(Task prompt):
Render every line of the entries below as a single numbered list, skipping any blank lines.

(Material provided):
>> Begin
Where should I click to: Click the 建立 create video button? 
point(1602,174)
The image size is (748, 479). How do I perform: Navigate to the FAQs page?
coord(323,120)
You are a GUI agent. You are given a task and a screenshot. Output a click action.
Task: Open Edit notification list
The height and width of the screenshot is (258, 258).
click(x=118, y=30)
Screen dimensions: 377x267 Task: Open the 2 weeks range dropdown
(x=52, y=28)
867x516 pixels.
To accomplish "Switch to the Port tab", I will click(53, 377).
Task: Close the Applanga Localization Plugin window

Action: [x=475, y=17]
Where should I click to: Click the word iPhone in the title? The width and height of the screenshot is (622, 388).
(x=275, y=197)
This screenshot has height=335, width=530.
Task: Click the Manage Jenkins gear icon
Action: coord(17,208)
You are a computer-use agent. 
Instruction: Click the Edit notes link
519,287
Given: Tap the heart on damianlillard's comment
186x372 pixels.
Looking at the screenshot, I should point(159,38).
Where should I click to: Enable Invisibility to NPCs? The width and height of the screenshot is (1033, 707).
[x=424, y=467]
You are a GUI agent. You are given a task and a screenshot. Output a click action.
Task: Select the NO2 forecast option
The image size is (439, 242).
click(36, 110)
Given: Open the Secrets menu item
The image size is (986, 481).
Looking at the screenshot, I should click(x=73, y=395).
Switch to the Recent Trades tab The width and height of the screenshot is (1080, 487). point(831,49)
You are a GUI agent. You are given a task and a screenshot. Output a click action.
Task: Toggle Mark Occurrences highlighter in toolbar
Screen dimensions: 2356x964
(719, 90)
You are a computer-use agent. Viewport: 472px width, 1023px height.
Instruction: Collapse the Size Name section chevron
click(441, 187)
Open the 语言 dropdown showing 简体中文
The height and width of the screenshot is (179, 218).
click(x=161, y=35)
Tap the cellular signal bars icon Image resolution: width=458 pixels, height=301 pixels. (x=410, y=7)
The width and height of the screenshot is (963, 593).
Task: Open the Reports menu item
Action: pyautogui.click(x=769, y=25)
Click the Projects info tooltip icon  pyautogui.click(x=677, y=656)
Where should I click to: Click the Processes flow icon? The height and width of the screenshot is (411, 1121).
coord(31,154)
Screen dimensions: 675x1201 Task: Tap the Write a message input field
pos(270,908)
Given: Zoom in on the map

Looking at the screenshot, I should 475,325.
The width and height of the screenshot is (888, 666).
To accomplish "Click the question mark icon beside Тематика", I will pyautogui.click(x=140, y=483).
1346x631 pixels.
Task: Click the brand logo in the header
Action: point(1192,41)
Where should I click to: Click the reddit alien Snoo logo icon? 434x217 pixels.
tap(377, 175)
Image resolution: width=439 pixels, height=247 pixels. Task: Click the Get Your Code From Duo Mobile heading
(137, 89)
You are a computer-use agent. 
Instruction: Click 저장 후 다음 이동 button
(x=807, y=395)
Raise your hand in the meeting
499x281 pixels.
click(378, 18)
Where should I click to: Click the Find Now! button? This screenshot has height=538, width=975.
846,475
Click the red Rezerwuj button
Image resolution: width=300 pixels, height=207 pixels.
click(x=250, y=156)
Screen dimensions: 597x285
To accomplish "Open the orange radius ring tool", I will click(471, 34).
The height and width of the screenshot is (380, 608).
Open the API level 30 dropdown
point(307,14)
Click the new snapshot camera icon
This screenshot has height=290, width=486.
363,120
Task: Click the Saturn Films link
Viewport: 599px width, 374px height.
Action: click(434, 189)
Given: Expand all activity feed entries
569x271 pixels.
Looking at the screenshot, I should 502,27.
>> End
(Result for this task):
1. Where should I click to: Click the 建立 create video button? 
2. point(1602,174)
3. The image size is (748, 479). How do I perform: Navigate to the FAQs page?
4. coord(323,120)
5. You are a GUI agent. You are given a task and a screenshot. Output a click action.
6. Task: Open Edit notification list
7. The height and width of the screenshot is (258, 258).
8. click(x=118, y=30)
9. Screen dimensions: 377x267 Task: Open the 2 weeks range dropdown
10. (x=52, y=28)
11. 867x516 pixels.
12. To accomplish "Switch to the Port tab", I will click(53, 377).
13. Task: Close the Applanga Localization Plugin window
14. Action: [x=475, y=17]
15. Where should I click to: Click the word iPhone in the title? The width and height of the screenshot is (622, 388).
16. (x=275, y=197)
17. This screenshot has height=335, width=530.
18. Task: Click the Manage Jenkins gear icon
19. Action: coord(17,208)
20. You are a computer-use agent. 
21. Instruction: Click the Edit notes link
22. 519,287
23. Given: Tap the heart on damianlillard's comment
24. 186x372 pixels.
25. Looking at the screenshot, I should point(159,38).
26. Where should I click to: Enable Invisibility to NPCs? The width and height of the screenshot is (1033, 707).
27. [x=424, y=467]
28. You are a GUI agent. You are given a task and a screenshot. Output a click action.
29. Task: Select the NO2 forecast option
30. The image size is (439, 242).
31. click(36, 110)
32. Given: Open the Secrets menu item
33. The image size is (986, 481).
34. Looking at the screenshot, I should click(x=73, y=395).
35. Switch to the Recent Trades tab The width and height of the screenshot is (1080, 487). point(831,49)
36. You are a GUI agent. You are given a task and a screenshot. Output a click action.
37. Task: Toggle Mark Occurrences highlighter in toolbar
38. Screen dimensions: 2356x964
39. (719, 90)
40. You are a computer-use agent. Viewport: 472px width, 1023px height.
41. Instruction: Collapse the Size Name section chevron
42. click(441, 187)
43. Open the 语言 dropdown showing 简体中文
44. The height and width of the screenshot is (179, 218).
45. click(x=161, y=35)
46. Tap the cellular signal bars icon Image resolution: width=458 pixels, height=301 pixels. (x=410, y=7)
47. The width and height of the screenshot is (963, 593).
48. Task: Open the Reports menu item
49. Action: pyautogui.click(x=769, y=25)
50. Click the Projects info tooltip icon  pyautogui.click(x=677, y=656)
51. Where should I click to: Click the Processes flow icon? The height and width of the screenshot is (411, 1121).
52. coord(31,154)
53. Screen dimensions: 675x1201 Task: Tap the Write a message input field
54. pos(270,908)
55. Given: Zoom in on the map
56. Looking at the screenshot, I should 475,325.
57. The width and height of the screenshot is (888, 666).
58. To accomplish "Click the question mark icon beside Тематика", I will pyautogui.click(x=140, y=483).
59. 1346x631 pixels.
60. Task: Click the brand logo in the header
61. Action: point(1192,41)
62. Where should I click to: Click the reddit alien Snoo logo icon? 434x217 pixels.
63. tap(377, 175)
64. Image resolution: width=439 pixels, height=247 pixels. Task: Click the Get Your Code From Duo Mobile heading
65. (137, 89)
66. You are a computer-use agent. 
67. Instruction: Click 저장 후 다음 이동 button
68. (x=807, y=395)
69. Raise your hand in the meeting
70. 499x281 pixels.
71. click(378, 18)
72. Where should I click to: Click the Find Now! button? This screenshot has height=538, width=975.
73. 846,475
74. Click the red Rezerwuj button
75. Image resolution: width=300 pixels, height=207 pixels.
76. click(x=250, y=156)
77. Screen dimensions: 597x285
78. To accomplish "Open the orange radius ring tool", I will click(471, 34).
79. The height and width of the screenshot is (380, 608).
80. Open the API level 30 dropdown
81. point(307,14)
82. Click the new snapshot camera icon
83. This screenshot has height=290, width=486.
84. 363,120
85. Task: Click the Saturn Films link
86. Viewport: 599px width, 374px height.
87. Action: click(434, 189)
88. Given: Expand all activity feed entries
89. 569x271 pixels.
90. Looking at the screenshot, I should 502,27.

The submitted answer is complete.